■ **THE TASK**
What is needed is the number of lines below that contain the word "page", with no other output.

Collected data
- - - - - - -
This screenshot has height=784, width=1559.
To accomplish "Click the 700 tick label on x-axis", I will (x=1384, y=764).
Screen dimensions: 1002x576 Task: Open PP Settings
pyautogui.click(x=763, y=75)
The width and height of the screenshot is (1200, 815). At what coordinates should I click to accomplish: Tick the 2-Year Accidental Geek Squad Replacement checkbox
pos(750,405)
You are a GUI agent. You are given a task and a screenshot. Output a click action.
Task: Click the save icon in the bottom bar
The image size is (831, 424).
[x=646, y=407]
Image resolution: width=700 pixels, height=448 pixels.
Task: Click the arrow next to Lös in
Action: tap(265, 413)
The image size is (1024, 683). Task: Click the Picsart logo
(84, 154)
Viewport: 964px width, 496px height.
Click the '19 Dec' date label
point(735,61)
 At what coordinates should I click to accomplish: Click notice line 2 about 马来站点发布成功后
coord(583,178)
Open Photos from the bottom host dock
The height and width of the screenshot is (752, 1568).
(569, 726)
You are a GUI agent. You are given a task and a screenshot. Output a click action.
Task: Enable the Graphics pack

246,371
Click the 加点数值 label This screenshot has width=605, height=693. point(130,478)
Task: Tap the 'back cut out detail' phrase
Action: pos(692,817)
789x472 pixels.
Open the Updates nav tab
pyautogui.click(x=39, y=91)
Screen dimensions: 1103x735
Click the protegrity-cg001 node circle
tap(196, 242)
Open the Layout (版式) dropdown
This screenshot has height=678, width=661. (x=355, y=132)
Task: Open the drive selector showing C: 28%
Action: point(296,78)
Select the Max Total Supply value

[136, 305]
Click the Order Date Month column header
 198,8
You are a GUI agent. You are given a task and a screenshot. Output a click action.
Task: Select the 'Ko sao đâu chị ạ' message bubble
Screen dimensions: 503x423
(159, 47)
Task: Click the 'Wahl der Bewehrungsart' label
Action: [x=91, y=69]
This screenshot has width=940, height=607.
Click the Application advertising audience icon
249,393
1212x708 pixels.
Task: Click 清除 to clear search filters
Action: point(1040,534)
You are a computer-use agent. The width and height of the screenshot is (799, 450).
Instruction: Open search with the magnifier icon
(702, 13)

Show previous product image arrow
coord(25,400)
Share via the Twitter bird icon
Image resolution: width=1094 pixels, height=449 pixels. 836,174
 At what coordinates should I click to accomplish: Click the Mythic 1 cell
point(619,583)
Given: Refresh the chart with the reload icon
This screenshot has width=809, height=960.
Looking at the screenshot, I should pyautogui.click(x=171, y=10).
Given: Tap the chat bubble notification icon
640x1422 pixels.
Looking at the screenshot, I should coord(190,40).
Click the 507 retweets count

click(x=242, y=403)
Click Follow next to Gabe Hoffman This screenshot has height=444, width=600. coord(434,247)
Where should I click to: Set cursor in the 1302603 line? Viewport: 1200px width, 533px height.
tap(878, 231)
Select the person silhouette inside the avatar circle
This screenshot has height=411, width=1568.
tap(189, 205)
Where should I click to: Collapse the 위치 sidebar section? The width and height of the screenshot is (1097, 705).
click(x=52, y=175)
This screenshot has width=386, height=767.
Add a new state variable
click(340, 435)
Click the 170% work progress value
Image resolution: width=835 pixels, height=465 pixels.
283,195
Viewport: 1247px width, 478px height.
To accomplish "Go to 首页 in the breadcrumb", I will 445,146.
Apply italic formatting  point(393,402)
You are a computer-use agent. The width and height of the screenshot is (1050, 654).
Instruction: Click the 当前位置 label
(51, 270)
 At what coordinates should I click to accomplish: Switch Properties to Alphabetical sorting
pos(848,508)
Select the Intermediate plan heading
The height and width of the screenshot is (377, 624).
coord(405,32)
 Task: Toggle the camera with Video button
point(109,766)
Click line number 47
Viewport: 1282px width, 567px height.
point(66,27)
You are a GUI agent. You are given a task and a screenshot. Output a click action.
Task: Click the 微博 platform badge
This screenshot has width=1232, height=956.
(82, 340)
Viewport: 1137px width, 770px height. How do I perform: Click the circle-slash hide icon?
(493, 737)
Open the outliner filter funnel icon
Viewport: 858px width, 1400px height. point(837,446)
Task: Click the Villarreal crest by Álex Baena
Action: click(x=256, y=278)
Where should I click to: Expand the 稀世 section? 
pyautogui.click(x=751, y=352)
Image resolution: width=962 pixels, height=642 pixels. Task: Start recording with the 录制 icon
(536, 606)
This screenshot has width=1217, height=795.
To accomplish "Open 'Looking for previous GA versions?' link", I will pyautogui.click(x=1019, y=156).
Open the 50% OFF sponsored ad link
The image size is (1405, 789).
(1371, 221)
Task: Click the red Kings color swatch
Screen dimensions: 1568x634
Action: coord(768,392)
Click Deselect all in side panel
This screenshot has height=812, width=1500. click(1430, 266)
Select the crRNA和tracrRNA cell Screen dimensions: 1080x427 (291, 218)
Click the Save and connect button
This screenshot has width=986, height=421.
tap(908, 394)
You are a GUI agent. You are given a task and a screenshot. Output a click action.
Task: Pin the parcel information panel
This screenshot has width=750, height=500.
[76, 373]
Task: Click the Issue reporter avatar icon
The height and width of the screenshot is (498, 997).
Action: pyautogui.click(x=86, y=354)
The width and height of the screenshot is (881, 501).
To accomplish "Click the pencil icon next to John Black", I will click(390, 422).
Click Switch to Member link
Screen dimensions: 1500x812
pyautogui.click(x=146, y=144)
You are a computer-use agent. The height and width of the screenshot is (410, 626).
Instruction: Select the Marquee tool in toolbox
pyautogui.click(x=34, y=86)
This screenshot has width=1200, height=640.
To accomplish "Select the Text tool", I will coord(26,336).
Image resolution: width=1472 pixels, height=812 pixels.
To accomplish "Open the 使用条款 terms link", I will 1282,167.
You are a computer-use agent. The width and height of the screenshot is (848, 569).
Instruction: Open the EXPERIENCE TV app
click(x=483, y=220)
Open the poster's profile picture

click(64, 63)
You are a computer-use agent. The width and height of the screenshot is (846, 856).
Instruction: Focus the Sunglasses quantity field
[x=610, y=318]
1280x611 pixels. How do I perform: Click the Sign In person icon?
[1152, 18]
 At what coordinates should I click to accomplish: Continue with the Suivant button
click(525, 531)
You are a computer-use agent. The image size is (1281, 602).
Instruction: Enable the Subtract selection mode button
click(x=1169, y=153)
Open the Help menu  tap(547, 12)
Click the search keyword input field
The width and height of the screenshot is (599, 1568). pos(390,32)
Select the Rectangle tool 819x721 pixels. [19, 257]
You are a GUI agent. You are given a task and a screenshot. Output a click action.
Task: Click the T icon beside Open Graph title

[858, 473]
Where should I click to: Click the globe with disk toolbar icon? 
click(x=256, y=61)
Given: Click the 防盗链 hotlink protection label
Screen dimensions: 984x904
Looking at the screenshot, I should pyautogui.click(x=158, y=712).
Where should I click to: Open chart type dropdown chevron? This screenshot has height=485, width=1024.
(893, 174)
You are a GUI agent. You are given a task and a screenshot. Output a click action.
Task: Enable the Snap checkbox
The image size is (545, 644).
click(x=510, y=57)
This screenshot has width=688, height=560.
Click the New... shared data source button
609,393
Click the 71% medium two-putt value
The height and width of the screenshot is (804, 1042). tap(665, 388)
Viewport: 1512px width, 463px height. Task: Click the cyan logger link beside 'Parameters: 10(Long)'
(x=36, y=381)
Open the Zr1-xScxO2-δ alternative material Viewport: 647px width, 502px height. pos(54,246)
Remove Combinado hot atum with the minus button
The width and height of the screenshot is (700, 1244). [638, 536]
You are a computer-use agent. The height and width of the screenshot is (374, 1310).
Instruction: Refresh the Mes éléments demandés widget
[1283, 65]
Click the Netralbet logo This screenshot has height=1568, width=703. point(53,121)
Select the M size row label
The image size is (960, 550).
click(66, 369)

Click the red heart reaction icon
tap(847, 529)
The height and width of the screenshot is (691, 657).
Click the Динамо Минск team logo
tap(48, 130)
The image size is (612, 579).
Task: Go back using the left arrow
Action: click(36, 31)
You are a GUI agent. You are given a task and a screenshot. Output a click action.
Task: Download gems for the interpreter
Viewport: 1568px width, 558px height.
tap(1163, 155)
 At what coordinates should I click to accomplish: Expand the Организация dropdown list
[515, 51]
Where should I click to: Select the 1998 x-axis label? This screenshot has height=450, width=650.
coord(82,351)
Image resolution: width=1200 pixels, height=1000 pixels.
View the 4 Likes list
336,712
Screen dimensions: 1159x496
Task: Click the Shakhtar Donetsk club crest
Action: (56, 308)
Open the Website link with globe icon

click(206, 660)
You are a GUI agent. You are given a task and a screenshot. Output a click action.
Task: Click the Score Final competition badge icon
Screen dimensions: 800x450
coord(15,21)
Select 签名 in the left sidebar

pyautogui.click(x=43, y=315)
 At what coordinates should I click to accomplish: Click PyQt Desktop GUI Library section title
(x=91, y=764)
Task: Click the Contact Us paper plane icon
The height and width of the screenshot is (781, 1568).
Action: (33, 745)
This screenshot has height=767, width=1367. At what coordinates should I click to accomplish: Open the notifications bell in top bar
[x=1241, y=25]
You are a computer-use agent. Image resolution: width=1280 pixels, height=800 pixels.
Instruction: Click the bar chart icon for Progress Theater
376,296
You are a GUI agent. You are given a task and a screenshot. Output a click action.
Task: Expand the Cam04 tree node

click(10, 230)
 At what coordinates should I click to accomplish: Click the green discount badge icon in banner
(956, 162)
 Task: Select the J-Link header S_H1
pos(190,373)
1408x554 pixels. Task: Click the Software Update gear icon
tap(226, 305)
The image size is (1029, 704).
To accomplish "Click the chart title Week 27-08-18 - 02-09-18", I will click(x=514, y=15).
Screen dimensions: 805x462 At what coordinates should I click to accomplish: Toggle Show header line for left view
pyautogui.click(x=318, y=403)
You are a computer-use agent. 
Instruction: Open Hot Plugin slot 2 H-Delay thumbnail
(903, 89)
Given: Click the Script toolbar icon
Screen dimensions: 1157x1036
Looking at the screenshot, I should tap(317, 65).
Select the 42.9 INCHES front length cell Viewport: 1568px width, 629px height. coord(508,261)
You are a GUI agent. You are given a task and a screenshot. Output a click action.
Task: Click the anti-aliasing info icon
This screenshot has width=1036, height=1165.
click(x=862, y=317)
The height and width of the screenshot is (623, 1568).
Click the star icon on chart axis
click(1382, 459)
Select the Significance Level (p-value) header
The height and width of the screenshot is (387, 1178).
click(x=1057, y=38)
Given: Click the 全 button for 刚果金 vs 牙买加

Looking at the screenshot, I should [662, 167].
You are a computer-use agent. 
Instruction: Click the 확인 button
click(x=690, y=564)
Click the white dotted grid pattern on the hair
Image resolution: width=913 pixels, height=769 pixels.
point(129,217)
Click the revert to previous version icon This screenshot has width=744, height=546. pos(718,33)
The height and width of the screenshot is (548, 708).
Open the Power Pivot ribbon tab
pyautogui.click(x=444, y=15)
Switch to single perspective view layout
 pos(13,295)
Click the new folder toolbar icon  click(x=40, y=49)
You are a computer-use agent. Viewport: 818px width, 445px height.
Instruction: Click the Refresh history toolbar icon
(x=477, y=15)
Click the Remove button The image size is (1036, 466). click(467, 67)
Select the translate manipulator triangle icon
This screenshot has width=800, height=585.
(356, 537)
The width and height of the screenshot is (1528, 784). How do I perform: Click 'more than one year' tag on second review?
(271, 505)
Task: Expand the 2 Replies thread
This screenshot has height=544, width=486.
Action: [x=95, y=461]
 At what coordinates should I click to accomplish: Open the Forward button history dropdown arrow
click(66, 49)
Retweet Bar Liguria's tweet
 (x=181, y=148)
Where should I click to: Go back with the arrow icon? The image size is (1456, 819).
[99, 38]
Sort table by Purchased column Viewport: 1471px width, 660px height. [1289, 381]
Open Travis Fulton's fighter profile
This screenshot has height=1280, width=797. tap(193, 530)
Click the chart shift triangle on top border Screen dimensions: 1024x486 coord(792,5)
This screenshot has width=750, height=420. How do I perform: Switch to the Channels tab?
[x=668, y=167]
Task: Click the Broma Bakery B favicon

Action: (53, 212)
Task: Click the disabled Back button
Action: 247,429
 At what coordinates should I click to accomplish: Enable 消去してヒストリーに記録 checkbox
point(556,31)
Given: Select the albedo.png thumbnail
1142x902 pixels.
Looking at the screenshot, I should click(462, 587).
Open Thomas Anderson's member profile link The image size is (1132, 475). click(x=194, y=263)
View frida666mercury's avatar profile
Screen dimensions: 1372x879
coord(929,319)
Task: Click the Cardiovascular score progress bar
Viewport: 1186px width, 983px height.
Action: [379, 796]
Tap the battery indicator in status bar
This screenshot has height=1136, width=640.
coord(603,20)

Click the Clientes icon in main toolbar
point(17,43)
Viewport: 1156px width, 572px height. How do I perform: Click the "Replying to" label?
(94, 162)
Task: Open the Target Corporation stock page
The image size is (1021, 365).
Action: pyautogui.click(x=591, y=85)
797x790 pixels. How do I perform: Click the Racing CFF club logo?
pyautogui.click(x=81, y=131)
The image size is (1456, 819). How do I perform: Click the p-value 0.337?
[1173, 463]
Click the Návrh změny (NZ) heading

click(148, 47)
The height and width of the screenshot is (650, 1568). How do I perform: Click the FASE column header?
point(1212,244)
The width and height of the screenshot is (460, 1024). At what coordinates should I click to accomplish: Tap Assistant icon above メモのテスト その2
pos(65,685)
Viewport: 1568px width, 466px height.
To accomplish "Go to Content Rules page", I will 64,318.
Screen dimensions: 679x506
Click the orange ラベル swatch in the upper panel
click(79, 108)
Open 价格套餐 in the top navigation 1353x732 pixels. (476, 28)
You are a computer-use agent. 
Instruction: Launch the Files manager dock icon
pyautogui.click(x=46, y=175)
- - - - - - -
■ **REPLY TO THE TASK**
2